La cour de cassation affirme que « la victime d’un accident de travail, ou ses ayants droits ayants ne peuvent agir en reconnaissance d’une faute inexcusable que contre l’employeur »[7] et ce, quel que soit l’auteur de la faute. La théorie de l’écran d’une délégation de pouvoir ne joue donc pas.

Ceci dit, en cas de faute inexcusable l’employeur peut être poursuivi devant un tribunal correctionnel et se voir être condamné pénalement et ce indépendamment de la faute de la victime. Ainsi, par un arrêt du 24 juin 2005 l’assemblée plénière de la cour cassation rappelle qu’ « il est indifférent que la faute inexcusable commise par l’employeur ait été la cause déterminante de accident survenu au salarié ». Il suffit juste qu’elle en soit une cause nécessaire pour que la responsabilité de l’employeur soit dégagée alors même que d’autres fautes ont concouru au dommage.

Toutefois, l’employeur seul auteur ne signifie pas employeur seul responsable. Ce dernier disposant d’un recours contre les auteurs de la faute rien ne l’interdit donc en principe d’agir contre le véritable auteur de la faute en restitution des somme indûment versées à la caisse.  

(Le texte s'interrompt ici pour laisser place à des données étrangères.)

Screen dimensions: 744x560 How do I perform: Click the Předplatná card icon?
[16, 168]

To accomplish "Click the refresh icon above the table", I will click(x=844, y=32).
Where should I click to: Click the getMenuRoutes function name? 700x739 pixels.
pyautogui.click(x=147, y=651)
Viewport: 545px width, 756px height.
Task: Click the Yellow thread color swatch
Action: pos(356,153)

Lire également https://www.legavox.fr/blog/maitre-essie-de-kelle/obligation-securite-patronale-23749.htm

Demeurant à votre disposition pour toutes précisions.

ESSIE TRESOR WELCOME.

Etudiant chercheur à la faculté de droit de Brazzaville(UMNG).

 

[1] Cass. soc., 28 févr.2002, n°99-17.221

[2] Dans l’arrêt Dame Villa la faute inexcusable était assimilée à une « faute d’une gravité exceptionnelle dérivant d’un acte ou d’une omission volontaire, de la conscience du danger que devrait en avoir son auteur, de l’absence de toute cause justificative et se distinguant par le défaut d’élément intentionnel ». Mais très vite cette définition fut abandonnée en raison de la multiplicité de ses éléments constitutifs rendant sa reconnaissance difficile. Le salarié victime était ainsi automatiquement indemnisé de manière forfaitaire contrairement à de nombreux systèmes de responsabilités objectives qui garantissaient une indemnisation intégrale des préjudices.    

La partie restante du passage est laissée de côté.